# Given instruction
Copy the data below verbatim, starting at the line containing "Given: Select the 2,389 Unsupported OS tile" and ending at the line containing "[x=170, y=183]", both included.

# Entries shown

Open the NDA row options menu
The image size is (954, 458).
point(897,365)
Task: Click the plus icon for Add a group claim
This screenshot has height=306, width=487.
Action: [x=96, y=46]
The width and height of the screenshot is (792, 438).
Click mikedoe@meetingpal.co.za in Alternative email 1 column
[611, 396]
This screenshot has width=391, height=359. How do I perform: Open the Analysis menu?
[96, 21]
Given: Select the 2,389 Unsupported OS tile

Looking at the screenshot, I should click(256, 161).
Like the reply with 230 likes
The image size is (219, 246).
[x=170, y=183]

==

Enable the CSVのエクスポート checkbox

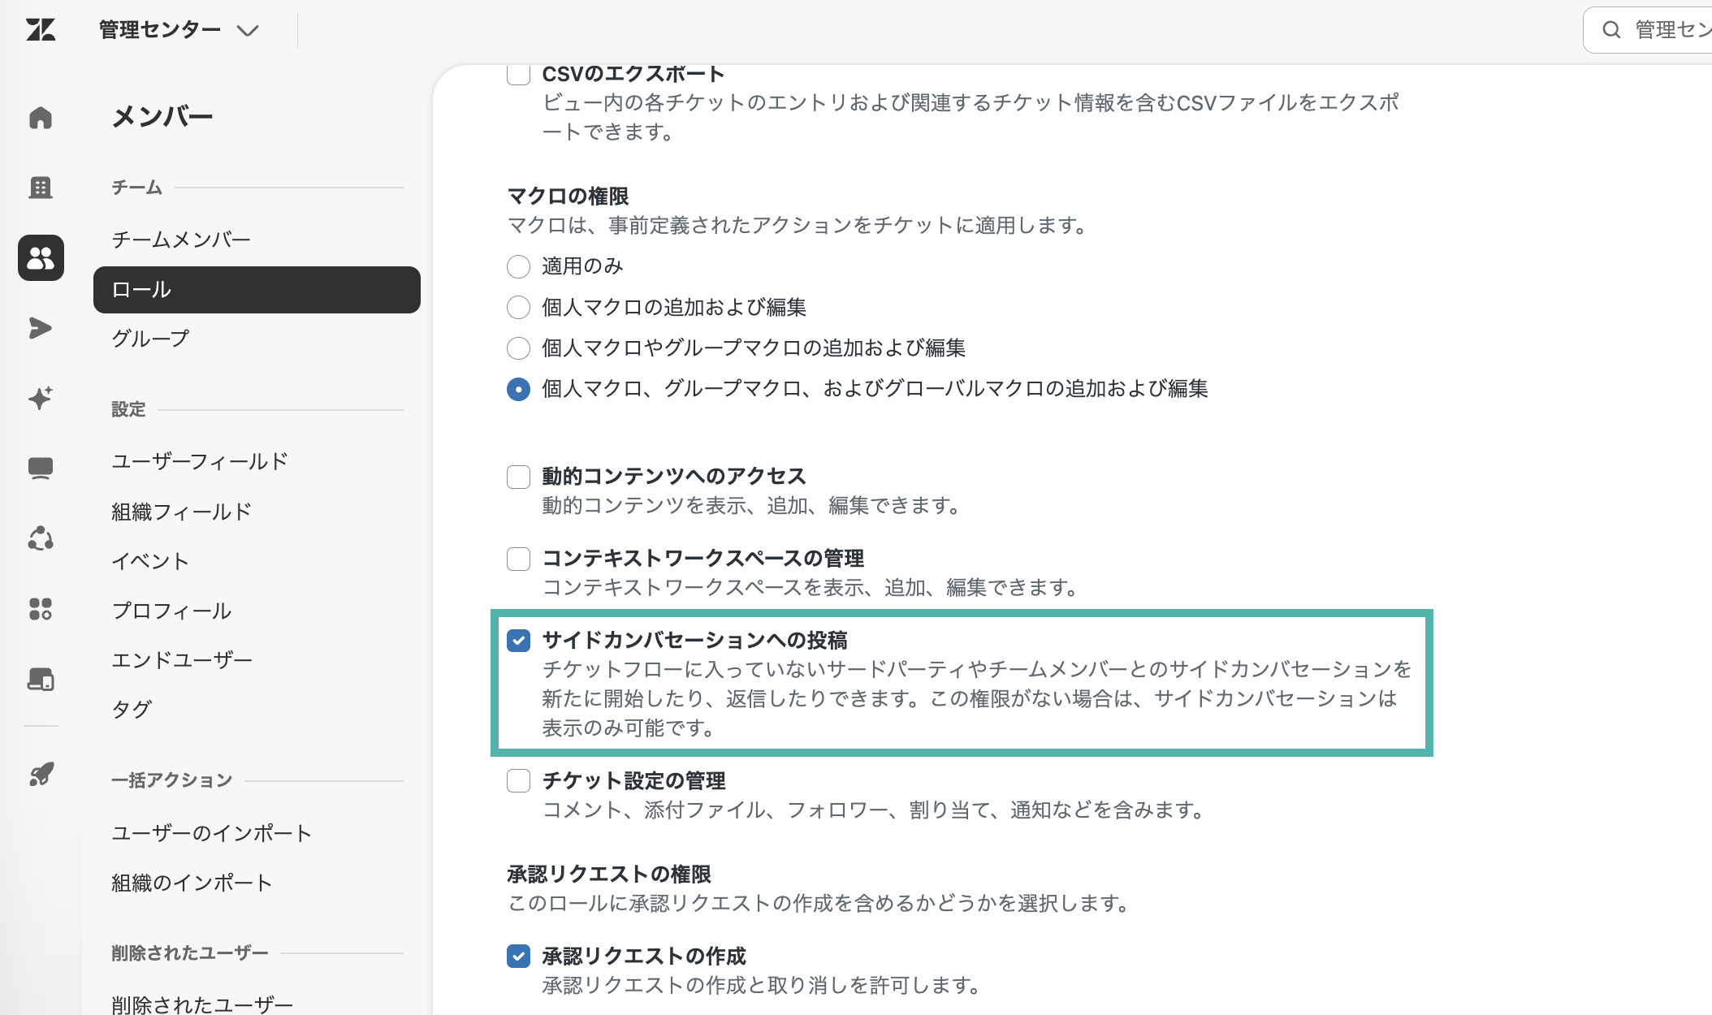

# Task response
Given: Select the 2,389 Unsupported OS tile

Looking at the screenshot, I should click(256, 161).
Like the reply with 230 likes
The image size is (219, 246).
[x=170, y=183]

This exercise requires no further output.